Write the entries below out again exactly; any picture in them stays out.

[Collection entries]
◆ ◆ ◆ ◆ ◆
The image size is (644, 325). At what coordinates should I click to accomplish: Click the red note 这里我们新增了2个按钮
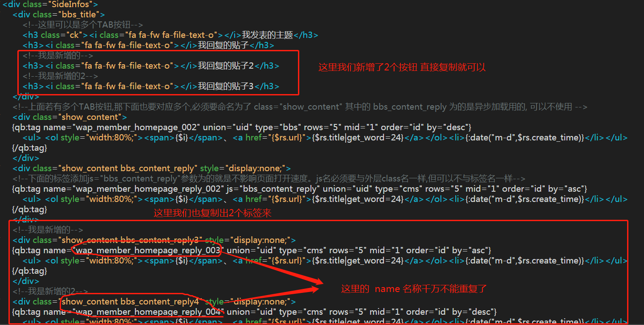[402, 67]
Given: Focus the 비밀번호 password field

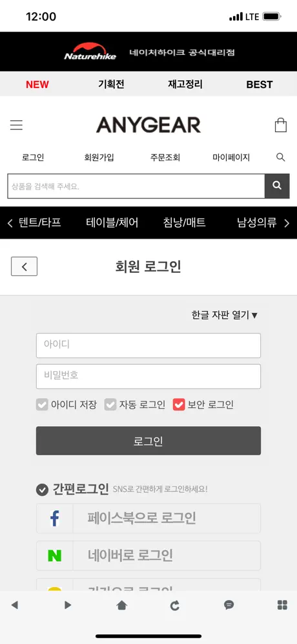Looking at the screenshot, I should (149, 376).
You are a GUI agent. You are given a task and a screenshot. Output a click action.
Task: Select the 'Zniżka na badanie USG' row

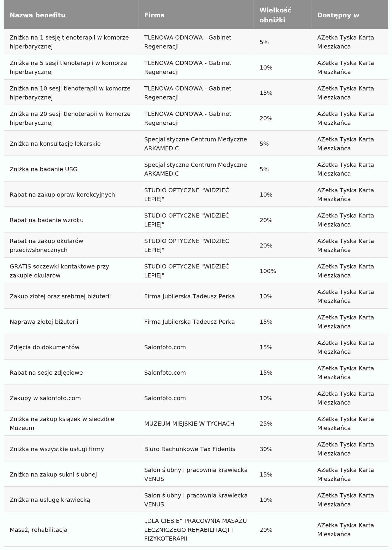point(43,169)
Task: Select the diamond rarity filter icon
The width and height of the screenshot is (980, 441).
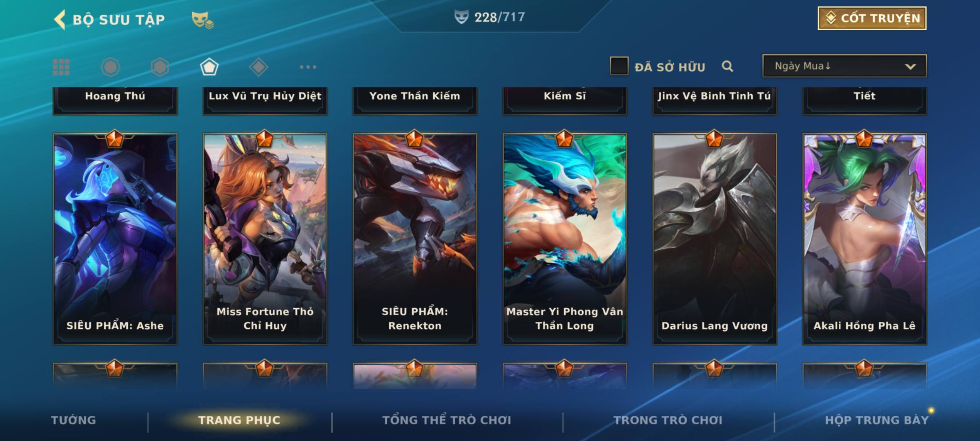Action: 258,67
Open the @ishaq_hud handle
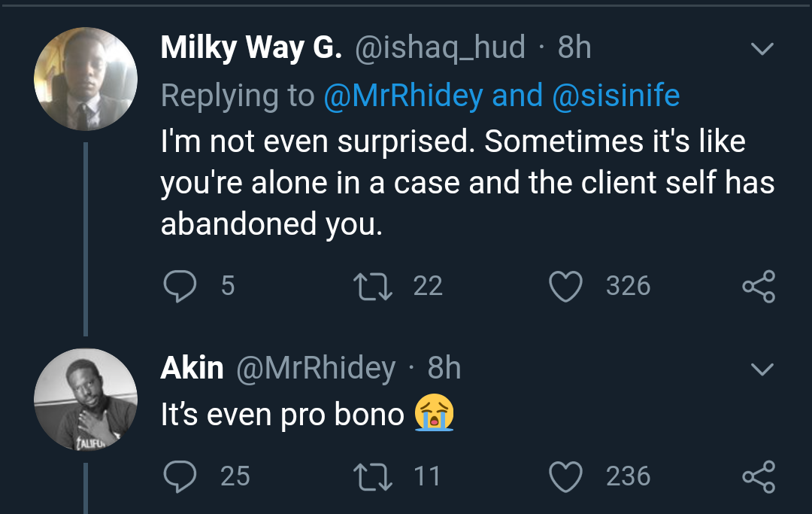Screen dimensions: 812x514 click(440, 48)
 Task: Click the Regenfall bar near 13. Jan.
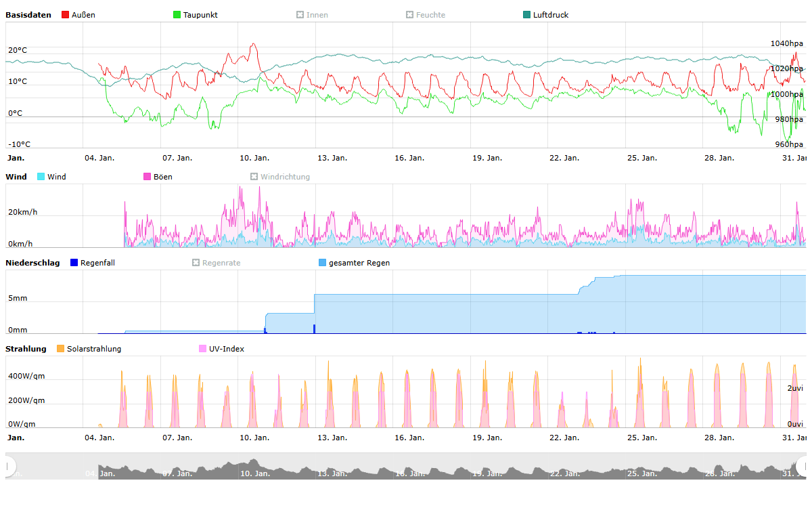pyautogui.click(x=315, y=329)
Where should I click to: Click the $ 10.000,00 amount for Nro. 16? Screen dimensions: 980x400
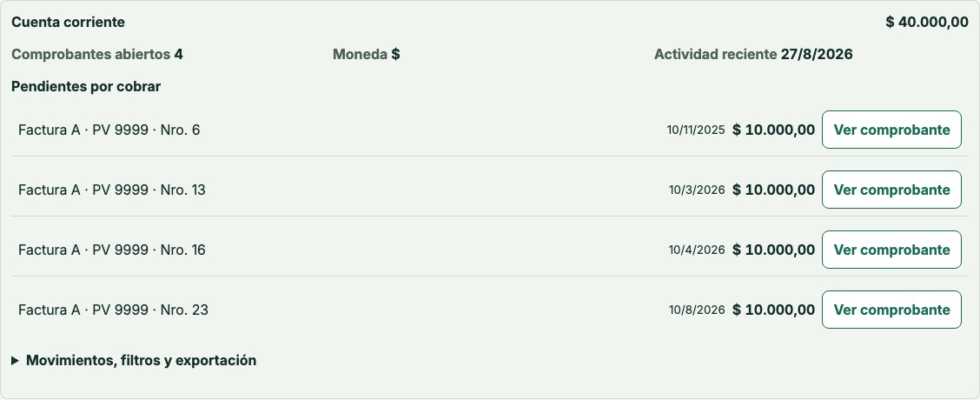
◆ ◆ ◆ ◆ ◆
◆ The answer:
The image size is (644, 325). At what coordinates should I click to accomplish: Click the red note 这里我们新增了2个按钮
[402, 67]
Given: Focus the 비밀번호 password field

Looking at the screenshot, I should (149, 376).
You are a GUI agent. You are given a task and a screenshot. Output a click action.
Task: Select the 'Zniżka na badanie USG' row

point(43,169)
Task: Select the diamond rarity filter icon
The width and height of the screenshot is (980, 441).
Action: 258,67
Open the @ishaq_hud handle
Screen dimensions: 812x514 click(440, 48)
 Task: Click the Regenfall bar near 13. Jan.
pyautogui.click(x=315, y=329)
Where should I click to: Click the $ 10.000,00 amount for Nro. 16? Screen dimensions: 980x400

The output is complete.